Padres de niños que participan en distintas ligas y torneos de futbol en San Miguel de Allende, supieron que   presuntamente han existido presiones y actos de hostigamiento contra líderes deportivos luego de que invitaran a Romina Hernández, la ex dirigente del PRI y ex directora de Atención Ciudadana del actual gobierno, a participar en una premiación realizada en el estadio Capi Correa.

De acuerdo con los testimonios recabados, la inconformidad surgió porque la ex priista y actual figura cercana a la oposición fue invitada a entregar reconocimientos a los equipos participantes durante un evento efectuado en un recinto deportivo que, recuerdan los denunciantes, pertenece a todos los sanmiguelenses y no a ningún grupo político en particular.

Los padres afirman que una de las funcionarias señaladas por presuntamente intervenir en el asunto es la directora de Obras Públicas, María Elena Vázquez, a quien acusan de realizar llamadas para expresar inconformidades y presionar a organizadores relacionados con las ligas deportivas.

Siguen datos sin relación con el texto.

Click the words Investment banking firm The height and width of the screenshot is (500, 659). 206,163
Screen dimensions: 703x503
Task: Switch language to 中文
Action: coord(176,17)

“Nos parece increíble que se quiera controlar quién puede o no acudir a una premiación deportiva. Los niños van a jugar futbol, no a hacer política”, comentó uno de los padres consultados.

Las críticas también apuntan a que, según los denunciantes, la funcionaria María Elena Vázquez estaría involucrándose en asuntos que consideran ajenos a las responsabilidades propias de su cargo.

“Está como el Doctor Simi, aparece en todos lados menos donde debería estar. Su función es atender las obras públicas de la ciudad y hay muchos temas pendientes que resolver”, expresó otro de los entrevistados.

El caso ha vuelto a abrir el debate sobre la influencia que los intereses políticos pueden llegar a tener en actividades deportivas y comunitarias. Especialistas y promotores deportivos han señalado en diversas ocasiones que el deporte debe mantenerse como un espacio de convivencia, formación y desarrollo para niñas, niños y jóvenes, libre de disputas partidistas.

Cuando los gobiernos buscan controlar espacios ciudadanos, incluso aquellos destinados al deporte, el riesgo es que los atletas, entrenadores y familias terminen atrapados en conflictos que nada tienen que ver con el futbol.

Para muchos padres de familia, la preocupación principal no es quién entrega un trofeo o quién aparece en una fotografía, sino que los espacios deportivos sigan siendo lugares de encuentro para la comunidad y no escenarios de confrontación política.

Hasta el momento, las personas consultadas hicieron un llamado para que las autoridades municipales respeten la autonomía de las ligas deportivas y permitan que los eventos deportivos continúen desarrollándose sin presiones ni condicionamientos de carácter político.